> **What to work on**: Search the records that follow and extract every line containing the string "Uncheck".

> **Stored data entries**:
───
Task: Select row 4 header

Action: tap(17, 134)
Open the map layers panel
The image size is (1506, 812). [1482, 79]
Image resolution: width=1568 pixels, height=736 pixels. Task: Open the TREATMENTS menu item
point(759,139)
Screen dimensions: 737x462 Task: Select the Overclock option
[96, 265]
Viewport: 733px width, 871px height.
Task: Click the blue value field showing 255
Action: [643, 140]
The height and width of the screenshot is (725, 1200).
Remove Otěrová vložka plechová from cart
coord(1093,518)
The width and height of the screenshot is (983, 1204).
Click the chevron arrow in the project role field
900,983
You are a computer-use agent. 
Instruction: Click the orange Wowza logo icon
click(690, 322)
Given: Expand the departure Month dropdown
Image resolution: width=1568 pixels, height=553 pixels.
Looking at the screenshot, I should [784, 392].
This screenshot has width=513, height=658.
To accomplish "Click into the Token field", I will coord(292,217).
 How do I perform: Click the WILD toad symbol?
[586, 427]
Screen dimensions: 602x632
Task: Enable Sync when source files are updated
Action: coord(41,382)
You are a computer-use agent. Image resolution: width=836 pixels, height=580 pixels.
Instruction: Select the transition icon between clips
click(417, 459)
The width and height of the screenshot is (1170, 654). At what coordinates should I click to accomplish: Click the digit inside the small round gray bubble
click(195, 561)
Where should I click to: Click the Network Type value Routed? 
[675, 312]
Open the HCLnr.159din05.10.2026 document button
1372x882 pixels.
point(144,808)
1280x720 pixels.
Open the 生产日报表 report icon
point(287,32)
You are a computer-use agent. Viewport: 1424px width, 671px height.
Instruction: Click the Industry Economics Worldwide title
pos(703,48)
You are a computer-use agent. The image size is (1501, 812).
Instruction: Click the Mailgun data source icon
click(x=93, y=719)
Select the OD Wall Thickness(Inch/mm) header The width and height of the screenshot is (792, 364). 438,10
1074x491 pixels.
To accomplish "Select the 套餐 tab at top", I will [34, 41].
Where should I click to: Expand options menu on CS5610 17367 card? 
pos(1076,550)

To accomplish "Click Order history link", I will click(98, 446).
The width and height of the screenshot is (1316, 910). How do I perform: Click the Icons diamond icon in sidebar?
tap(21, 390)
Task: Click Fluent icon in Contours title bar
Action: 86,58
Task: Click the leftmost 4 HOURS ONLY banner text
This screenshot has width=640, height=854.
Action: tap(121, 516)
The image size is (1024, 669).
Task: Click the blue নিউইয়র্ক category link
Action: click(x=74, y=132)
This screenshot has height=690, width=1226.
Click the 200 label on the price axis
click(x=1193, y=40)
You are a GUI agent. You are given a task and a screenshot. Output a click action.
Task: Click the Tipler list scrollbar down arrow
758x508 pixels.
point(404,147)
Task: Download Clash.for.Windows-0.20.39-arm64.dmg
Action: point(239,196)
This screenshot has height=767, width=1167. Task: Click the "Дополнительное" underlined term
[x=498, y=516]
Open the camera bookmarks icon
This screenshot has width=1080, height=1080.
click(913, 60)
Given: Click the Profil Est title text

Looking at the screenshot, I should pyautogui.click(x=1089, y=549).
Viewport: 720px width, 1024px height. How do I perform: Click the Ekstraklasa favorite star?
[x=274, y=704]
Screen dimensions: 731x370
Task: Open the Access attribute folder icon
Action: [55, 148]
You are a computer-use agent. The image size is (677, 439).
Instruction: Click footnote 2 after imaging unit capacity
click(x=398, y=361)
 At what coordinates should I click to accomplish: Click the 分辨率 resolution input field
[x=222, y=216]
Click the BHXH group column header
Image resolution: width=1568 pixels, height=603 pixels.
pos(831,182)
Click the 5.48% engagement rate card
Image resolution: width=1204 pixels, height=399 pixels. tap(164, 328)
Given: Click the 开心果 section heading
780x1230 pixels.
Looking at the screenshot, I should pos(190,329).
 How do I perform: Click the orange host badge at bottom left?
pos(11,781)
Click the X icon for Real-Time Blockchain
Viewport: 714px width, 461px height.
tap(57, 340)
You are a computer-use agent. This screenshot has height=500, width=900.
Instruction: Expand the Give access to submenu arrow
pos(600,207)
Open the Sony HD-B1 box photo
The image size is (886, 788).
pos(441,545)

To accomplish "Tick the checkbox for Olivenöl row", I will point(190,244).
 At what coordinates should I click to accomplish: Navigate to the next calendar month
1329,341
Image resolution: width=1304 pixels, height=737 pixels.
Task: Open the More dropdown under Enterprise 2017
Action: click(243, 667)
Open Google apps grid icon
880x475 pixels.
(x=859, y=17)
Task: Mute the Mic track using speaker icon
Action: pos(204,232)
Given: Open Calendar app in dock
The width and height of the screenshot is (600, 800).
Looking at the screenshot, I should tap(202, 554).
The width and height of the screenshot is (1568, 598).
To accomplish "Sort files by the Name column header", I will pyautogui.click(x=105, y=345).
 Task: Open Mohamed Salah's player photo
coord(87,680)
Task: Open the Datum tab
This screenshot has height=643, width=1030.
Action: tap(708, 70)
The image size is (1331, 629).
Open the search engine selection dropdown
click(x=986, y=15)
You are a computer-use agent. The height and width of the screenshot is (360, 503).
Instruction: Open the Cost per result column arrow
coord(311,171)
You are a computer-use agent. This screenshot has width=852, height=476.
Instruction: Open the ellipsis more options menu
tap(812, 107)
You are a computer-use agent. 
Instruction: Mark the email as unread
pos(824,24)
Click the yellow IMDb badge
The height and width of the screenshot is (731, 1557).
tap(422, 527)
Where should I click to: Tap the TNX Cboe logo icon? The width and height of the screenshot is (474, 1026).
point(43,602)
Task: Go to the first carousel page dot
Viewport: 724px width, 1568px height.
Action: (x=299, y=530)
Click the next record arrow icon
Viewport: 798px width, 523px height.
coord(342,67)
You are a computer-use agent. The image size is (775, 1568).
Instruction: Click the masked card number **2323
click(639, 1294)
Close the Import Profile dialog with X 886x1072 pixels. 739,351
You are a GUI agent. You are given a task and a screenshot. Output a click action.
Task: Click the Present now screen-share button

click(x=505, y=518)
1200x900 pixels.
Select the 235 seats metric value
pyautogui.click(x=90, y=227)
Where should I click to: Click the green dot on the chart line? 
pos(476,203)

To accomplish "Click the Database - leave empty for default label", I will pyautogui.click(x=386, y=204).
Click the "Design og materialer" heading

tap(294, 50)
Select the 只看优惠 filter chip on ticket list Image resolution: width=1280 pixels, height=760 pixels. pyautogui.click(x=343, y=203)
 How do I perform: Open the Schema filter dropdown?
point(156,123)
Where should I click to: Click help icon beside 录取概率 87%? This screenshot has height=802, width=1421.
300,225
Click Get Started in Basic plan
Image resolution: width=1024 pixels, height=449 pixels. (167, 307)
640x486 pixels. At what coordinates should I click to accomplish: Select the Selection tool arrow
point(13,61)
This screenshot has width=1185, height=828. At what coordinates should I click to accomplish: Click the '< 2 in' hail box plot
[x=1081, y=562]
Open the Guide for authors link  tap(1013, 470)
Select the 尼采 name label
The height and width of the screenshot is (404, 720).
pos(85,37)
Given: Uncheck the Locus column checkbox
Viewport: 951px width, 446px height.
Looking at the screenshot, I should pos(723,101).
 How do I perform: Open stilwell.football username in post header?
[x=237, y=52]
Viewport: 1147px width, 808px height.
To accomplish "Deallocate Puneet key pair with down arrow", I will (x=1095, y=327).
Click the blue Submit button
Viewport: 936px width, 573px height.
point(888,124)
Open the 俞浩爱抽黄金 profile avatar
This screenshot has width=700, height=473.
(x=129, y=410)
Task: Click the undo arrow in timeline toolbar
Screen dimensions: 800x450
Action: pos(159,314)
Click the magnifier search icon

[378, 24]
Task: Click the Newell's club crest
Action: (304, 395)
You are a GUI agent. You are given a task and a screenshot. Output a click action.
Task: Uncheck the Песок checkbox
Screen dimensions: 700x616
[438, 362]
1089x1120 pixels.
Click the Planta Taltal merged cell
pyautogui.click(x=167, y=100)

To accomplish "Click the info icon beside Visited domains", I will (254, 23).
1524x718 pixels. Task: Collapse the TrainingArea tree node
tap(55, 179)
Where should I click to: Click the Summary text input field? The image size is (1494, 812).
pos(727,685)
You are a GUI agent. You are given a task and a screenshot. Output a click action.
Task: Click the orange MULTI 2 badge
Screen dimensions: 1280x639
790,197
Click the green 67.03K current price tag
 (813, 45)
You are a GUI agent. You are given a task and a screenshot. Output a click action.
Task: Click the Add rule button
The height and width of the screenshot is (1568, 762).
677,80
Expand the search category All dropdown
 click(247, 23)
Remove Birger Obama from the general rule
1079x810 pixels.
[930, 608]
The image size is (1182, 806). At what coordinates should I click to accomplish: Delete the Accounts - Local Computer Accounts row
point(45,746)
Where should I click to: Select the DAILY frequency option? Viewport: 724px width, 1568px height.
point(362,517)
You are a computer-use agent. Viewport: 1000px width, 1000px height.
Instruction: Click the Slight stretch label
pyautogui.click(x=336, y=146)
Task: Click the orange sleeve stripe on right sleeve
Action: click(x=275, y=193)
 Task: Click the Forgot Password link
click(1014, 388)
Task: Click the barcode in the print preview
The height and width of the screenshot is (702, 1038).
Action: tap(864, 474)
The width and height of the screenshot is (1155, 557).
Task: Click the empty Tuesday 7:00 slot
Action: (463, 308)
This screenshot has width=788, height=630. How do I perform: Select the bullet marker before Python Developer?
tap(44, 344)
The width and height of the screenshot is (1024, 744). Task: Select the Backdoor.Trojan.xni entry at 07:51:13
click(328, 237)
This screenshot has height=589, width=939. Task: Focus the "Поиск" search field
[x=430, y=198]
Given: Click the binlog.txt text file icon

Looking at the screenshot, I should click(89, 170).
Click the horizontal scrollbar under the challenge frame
───
> **Exercise output**:
Given: Uncheck the Locus column checkbox
Task: Uncheck the Песок checkbox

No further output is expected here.